## YOUR GOAL:
Quote these records exactly, everything from the line containing "1508x812 pixels." down to the line containing "Action: (159, 495)", both included.

▼

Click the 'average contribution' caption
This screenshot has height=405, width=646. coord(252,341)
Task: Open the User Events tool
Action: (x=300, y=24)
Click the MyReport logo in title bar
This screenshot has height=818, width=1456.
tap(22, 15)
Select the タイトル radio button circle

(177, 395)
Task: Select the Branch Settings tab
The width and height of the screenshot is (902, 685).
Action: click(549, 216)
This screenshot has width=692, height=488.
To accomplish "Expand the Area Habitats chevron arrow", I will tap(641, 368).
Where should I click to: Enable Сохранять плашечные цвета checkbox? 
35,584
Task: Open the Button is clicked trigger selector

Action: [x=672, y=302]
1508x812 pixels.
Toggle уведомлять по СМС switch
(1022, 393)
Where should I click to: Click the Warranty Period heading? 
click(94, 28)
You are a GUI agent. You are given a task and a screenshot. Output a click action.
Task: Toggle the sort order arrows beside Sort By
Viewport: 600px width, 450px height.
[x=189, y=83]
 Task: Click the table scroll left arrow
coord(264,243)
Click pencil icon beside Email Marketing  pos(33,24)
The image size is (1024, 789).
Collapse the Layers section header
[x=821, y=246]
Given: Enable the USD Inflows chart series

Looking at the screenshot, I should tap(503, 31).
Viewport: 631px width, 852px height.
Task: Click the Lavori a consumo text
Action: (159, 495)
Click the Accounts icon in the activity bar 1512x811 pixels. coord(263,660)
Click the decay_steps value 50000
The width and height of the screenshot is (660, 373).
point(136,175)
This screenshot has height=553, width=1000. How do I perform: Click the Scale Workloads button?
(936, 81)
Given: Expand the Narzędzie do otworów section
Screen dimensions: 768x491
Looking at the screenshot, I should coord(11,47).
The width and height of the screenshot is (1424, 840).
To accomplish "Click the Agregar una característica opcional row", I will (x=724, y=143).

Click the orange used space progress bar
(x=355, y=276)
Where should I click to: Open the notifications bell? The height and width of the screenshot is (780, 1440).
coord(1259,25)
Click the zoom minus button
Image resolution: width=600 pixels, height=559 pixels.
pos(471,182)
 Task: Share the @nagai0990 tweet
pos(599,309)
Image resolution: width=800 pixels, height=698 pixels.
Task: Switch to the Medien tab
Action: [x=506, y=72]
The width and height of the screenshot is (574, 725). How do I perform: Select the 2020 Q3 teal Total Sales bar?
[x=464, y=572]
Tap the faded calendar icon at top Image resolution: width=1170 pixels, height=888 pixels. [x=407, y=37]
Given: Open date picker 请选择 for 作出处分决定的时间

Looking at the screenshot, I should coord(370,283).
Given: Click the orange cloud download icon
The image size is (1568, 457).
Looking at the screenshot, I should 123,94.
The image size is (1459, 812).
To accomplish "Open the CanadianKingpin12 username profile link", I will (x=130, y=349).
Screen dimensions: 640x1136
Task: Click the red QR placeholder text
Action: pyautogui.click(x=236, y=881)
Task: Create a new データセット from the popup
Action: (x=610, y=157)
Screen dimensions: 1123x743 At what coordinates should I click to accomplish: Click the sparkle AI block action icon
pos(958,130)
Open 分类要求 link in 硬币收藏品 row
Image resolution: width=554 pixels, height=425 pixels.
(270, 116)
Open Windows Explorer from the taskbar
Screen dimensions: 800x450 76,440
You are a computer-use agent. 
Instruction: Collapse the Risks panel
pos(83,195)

▲

## RESULT OF THIS EXERCISE:
1508x812 pixels.
Toggle уведомлять по СМС switch
(1022, 393)
Where should I click to: Click the Warranty Period heading? 
click(94, 28)
You are a GUI agent. You are given a task and a screenshot. Output a click action.
Task: Toggle the sort order arrows beside Sort By
Viewport: 600px width, 450px height.
[x=189, y=83]
 Task: Click the table scroll left arrow
coord(264,243)
Click pencil icon beside Email Marketing  pos(33,24)
The image size is (1024, 789).
Collapse the Layers section header
[x=821, y=246]
Given: Enable the USD Inflows chart series

Looking at the screenshot, I should tap(503, 31).
Viewport: 631px width, 852px height.
Task: Click the Lavori a consumo text
Action: (159, 495)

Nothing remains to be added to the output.